Femoral insufficiency fractures after prolonged alendronate therapy seldom heal spontaneously. Alendronate acts as a strong inhibitor of osteoclastic bone resorption which reduces the overall bone turnover. This has a negative effect on bone healing and is likely one of the reasons why many of the insufficiency fractures have delayed healing. Since alendronate inhibits osteoclastic remodeling, endochondral fracture repair is the preferred method of fracture healing. Intramedullary reconstruction with full-length nails accomplishes this goal and protects the entire femur. Locking plates preclude endochondral repair and are not recommended as the method of fixation . Sayed-Noor and Sjödén reported a case series of delayed union even after internal fixation of a femoral insufficiency fracture in a patient who was on long-term alendronate . Visekruna et al. reported no radiographic evidence of union out as far as 22 months postoperatively . Capeci and Tejwani and Ha et al. reported union at an average of four and five months, respectively, after internal fixation [7, 8]. In our case, the left femur fracture was treated with a reamed intramedullary nail with union at four months. Because of the nonprogressive pain from the right femur stress fracture, close observation with protective weight-bearing was initially chosen but proved to be insufficient despite stopping alendronate. Ultimately, prophylactic intramedullary nailing was performed four months after with immediate symptom resolution. We support the view of Capeci and Tejwani and Ha et al. to treat even the incomplete insufficiency fractures with internal fixation. As well, we feel clinicians should not be lured into conservative management by the radiographic features of focal cortical hypertrophy. Dietary calcium and vitamin D status should be assessed, and adequate supplementation should be prescribed. Teriparatide therapy can improve or hasten healing of these fractures .

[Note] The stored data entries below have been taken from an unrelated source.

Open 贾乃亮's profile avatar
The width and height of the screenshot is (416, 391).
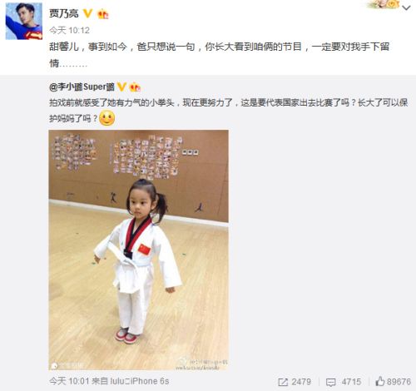click(24, 21)
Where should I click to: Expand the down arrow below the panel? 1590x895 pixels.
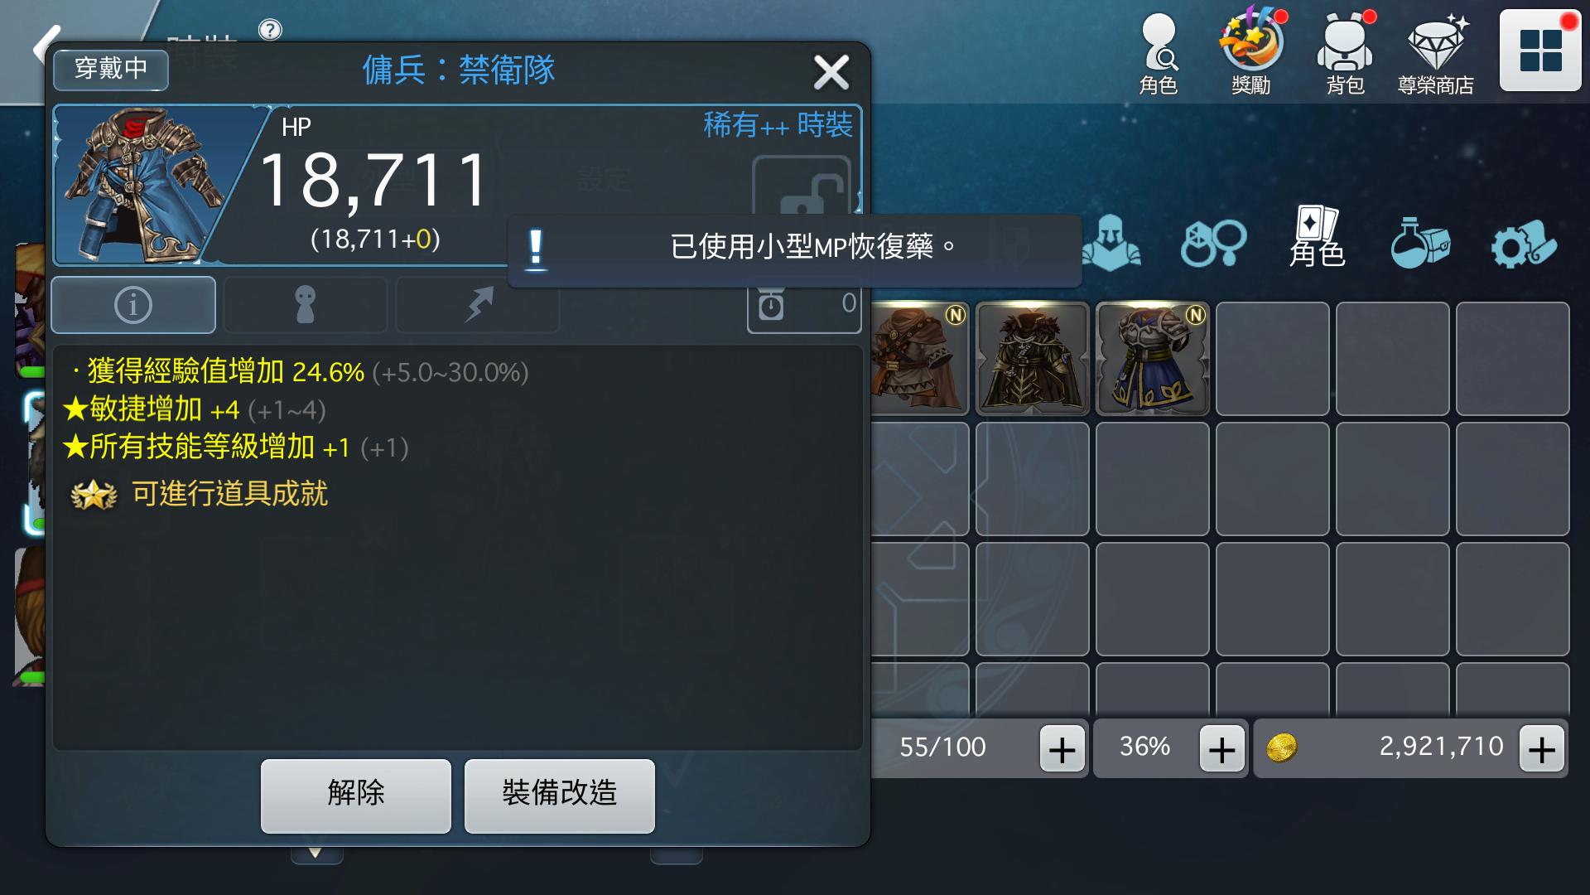[316, 853]
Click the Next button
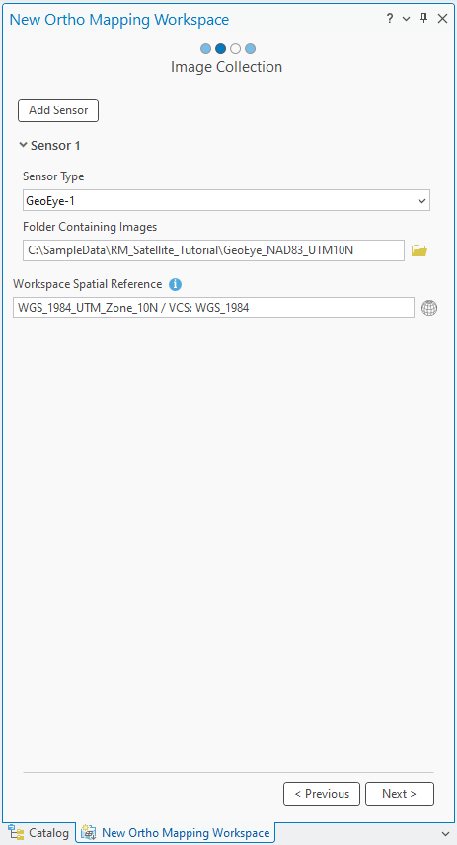The width and height of the screenshot is (457, 845). click(x=400, y=794)
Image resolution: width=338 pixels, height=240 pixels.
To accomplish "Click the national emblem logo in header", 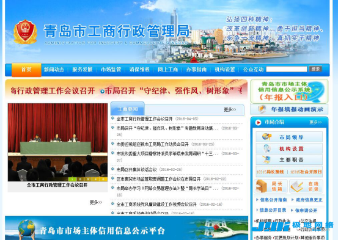I will click(x=25, y=32).
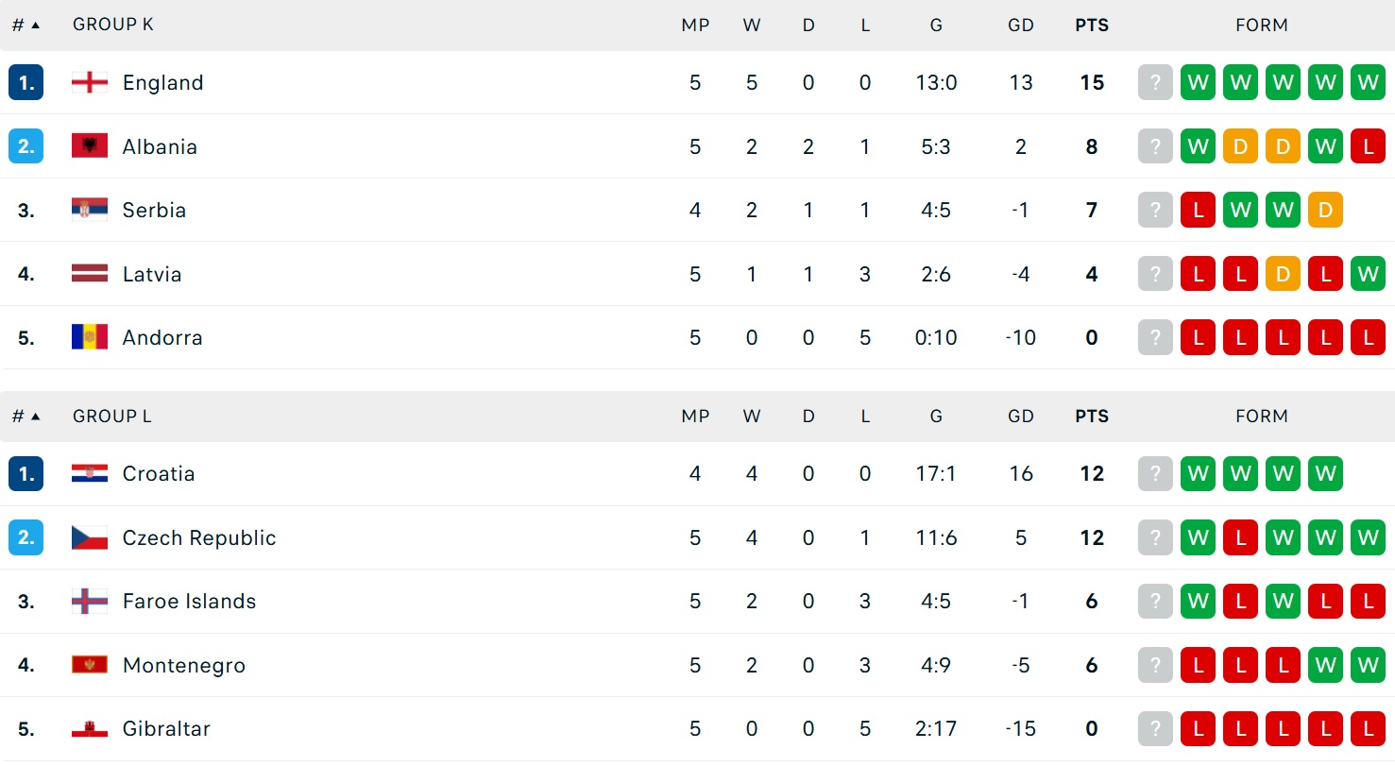Sort Group L by rank arrow
This screenshot has height=766, width=1395.
(x=36, y=417)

Although there is strong evidence supporting short-term alendronate therapy to reduce the risk of osteoporotic fractures, there is not enough evidence to suggest benefit in long-term use beyond five years. The continuation of alendronate therapy after five years should be tailored to individual patients after appropriate followup and the need for ongoing therapy reassessed annually . Any patients with prodromal symptoms such as thigh pain should be investigated with routine bilateral radiographs of the femur looking for stress reaction, and if necessary, advanced imaging-like bone scan or magnetic resonance imaging. This is not the first case report on insufficiency diaphyseal fractures related to long-term alendronate therapy. However, this is a case report with characteristic features and bilateral involvement which highlights the importance of evaluating patients on long-term alendronate therapy and recommends early prophylactic internal fixation of these fractures.

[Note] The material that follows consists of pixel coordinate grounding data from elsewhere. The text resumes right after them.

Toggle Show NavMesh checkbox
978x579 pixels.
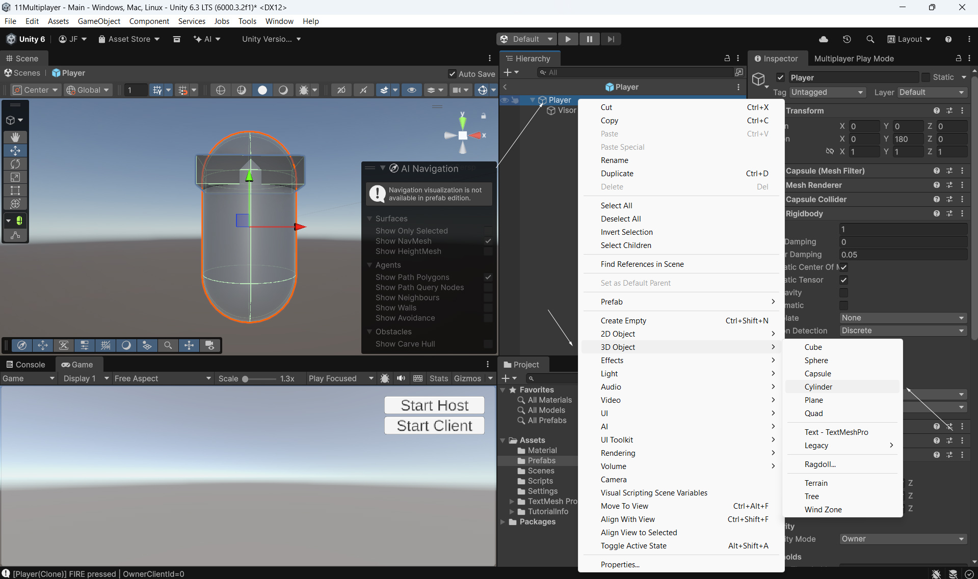488,241
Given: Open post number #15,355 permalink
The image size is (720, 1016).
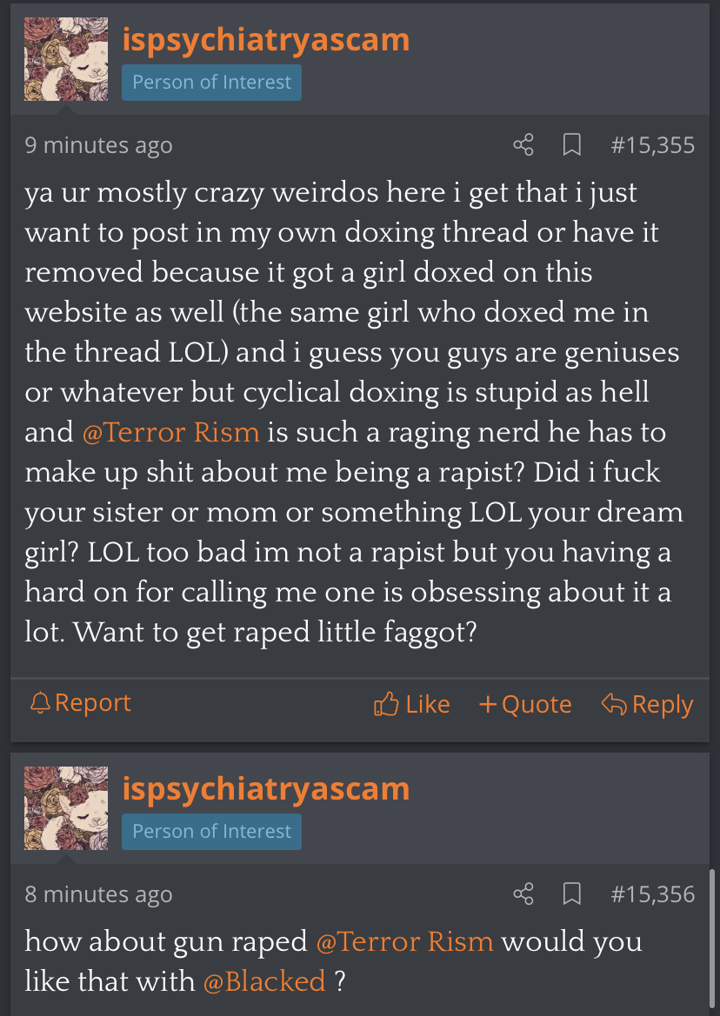Looking at the screenshot, I should pyautogui.click(x=652, y=145).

4. Key Points(i)Long-term alendronate therapy is likely associated with femoral insufficiency fractures.(ii)Patients on more than 5 years of alendronate therapy should be reevaluated annually regarding continuation of treatment and need close observation.(iii)Patients with thigh pain on alendronate therapy should be investigated for femoral stress fractures.(iv)Insufficiency fractures related to alendronate therapy seldom heal without internal fixation. Teriparatide can hasten healing of these fractures.
5. Conflict of Interests
The authors declare that they have no conflict of interests.